Daily VMware maintenance tasks
I carry out the following maintenance tasks on a daily basis:

Look around vCenter/VirtualCenter. I check out any tasks that haven't been completed, glance at the ESX host performance and get a feel for how everything is working. When you are familiar with how the systems perform on an average day, it's easier to isolate problems. And believe me, problems will emerge at some point -- no matter how well your system is tuned. This process is similar to knowing your resting heart rate, and periodically checking it on a treadmill or bike.

Weekly VMware maintenance tasks

Each week, I perform the following activity:

  • Back up vCenter/VirtualCenter database. My infrastructure does not change often, so I perform weekly database dumps and full backups of my management server. If your infrastructure is more dynamic, you should do these tasks more frequently. It cannot be emphasized enough: In case you need to rebuild, have good database backups.

Monthly VMware maintenance tasks
I carry out the following maintenance chores each month:

  • Clean up storage. If there are any unnecessary snapshots, it's a good idea to get rid of them. If you are unsure whether you have old snapshots, you can find them with VMware's SiteSurvey.
  • Revisit support agreements. Are your support agreements up to date? Is it time to start writing purchase orders to make sure you have proper help?
  • Envision future improvements. So far, the focus has been on keeping the environment functioning. Take a step back, close your eyes and just think about what you would like the environment to do, instead of the other way around. How can it make your business better? Map out a way to get there. It sounds like daydreaming, but it may be some of your most productive time all day.
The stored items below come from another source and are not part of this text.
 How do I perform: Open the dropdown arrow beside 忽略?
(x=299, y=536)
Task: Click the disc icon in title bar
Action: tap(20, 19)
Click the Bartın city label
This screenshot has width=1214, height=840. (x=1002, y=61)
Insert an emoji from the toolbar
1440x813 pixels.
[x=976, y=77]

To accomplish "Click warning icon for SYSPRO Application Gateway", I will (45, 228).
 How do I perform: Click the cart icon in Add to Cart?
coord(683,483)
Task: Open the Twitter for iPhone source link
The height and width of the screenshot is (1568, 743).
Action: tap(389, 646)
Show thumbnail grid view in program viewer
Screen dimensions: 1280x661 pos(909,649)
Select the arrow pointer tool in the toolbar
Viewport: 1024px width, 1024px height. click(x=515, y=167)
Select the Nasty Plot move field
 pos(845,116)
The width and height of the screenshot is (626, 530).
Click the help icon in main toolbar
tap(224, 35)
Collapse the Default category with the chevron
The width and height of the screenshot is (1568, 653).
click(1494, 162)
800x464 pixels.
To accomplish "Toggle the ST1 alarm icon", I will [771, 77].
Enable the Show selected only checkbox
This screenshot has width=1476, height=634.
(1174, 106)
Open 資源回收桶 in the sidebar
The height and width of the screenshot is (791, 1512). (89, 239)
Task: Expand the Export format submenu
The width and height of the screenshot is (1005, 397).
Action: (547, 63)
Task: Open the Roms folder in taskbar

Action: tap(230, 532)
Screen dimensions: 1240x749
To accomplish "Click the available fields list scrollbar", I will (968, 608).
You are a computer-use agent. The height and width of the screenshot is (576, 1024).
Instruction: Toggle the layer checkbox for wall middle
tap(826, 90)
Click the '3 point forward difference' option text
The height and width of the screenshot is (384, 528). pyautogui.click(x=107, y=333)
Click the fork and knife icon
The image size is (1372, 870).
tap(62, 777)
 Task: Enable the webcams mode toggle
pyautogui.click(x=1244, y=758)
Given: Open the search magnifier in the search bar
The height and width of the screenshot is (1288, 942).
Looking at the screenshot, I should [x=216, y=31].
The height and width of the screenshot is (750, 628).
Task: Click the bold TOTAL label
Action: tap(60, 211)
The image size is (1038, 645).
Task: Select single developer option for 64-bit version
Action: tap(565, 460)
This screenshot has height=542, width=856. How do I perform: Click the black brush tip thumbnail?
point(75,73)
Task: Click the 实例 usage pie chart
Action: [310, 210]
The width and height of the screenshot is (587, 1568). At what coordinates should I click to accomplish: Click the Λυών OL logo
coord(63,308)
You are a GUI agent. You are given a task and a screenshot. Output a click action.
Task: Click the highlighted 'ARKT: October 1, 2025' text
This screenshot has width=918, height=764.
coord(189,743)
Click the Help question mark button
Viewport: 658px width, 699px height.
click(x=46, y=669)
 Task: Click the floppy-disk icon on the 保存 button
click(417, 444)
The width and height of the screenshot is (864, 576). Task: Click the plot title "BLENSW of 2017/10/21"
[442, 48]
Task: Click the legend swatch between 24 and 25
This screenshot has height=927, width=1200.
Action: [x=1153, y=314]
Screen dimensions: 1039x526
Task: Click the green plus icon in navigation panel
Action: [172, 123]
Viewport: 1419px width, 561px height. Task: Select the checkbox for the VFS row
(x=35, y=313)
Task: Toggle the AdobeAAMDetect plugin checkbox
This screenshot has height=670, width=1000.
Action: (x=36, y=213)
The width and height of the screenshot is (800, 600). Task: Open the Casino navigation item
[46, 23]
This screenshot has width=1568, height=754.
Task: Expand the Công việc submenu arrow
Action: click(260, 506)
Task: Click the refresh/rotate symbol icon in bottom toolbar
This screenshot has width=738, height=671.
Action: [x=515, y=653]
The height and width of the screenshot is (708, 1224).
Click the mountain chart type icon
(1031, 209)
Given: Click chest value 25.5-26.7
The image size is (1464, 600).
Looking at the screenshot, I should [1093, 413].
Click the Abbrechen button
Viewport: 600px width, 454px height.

Step 1: Regular scheduled meeting (in person, conference call) with the main operations team members. I do not advocate including every business system owner in this as it should not be their input that is required to prevent any issues.

Step 2: Provide a Scheduled Maintenance Plan Window: This is basically a plan which is open to all that provides a regular window where operations can maintain the system. While we all strive for 4 or 5 9's we need to make sure our business system users are aware of the importance of maintaining their system which may require some downtime. Of course there are ways to minimize this which are beyond the scope of this blog post.

Step 3: Daily/Weekly/Monthly preventative maintenance plan: This is a simple list of tasks. The list needs to provide the task, who owns it (group), when it is done, and how to do it. I always recommend both automated and manual steps if possible for every task, and most important is a way to check that the task was completed successfully.

Step 5: Check the vendor's Knoweldge base, patch update: As part of the ongoing weekly meetings that you schedule and the preventative maintenance schedule that you have prepared one of your tasks should be to check the vendor's offical knowledge base or patch update site. It is important to evaluate these articles and patches in terms of their potential impact if they are applicable. I recommend a simple check of the itrems and then evaluate the impact of either doing or not doing the task on your environment.